Veterans should be happy to be in Carroll County, Collins said, where there is a significant amount of resources available to them.

"We should be very proud of this county and what it does for veterans," Collins said.

The United States is the only country that offers a Veterans Affairs office, he said.

"The VA is a huge institution," Collins said. "We take care of our veterans. At least we make the attempt."

Veterans Day events

The History Club at Liberty High School, 5855 Bartholow Road, Sykesville, will host a Veterans Day Breakfast and Celebration on Nov. 11 at 8 a.m.

All veterans and active duty military invited. To RSVP, call 410-751-3560

North Carroll High School, 1400 Panther Drive, Hampstead will host a breakfast program in honor of veterans on Nov. 11 at 8 a.m. RSVP to 410-751-3450.

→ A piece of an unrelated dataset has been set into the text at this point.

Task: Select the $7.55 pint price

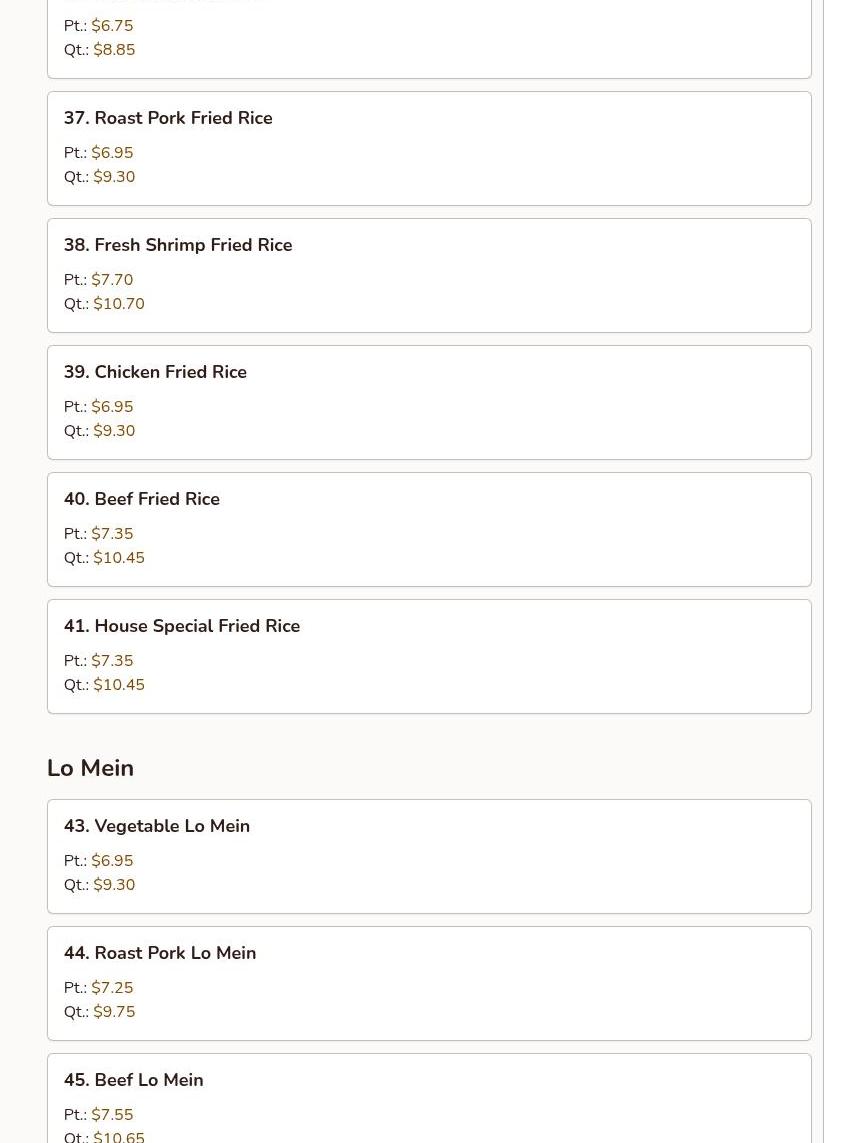Action: (x=112, y=1115)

New Windsor Middle School, 1000 Green Valley Road, New Windsor, will host a Veterans Day Celebration on Nov. 11 at 9 a.m.; 10 a.m. and 11 a.m. Veterans may attend one or all of the celebrations. Light refreshments available. RSVP 410-751-3355.

A veterans' dinner and drama production of "The Lion, the Witch and the Wardrobe" will be presented for veterans and their spouses on Nov. 15, at 5 p.m. at Manchester Valley High School, 3300 Maple Grove Road, Manchester. RSVP to 410-386-1673.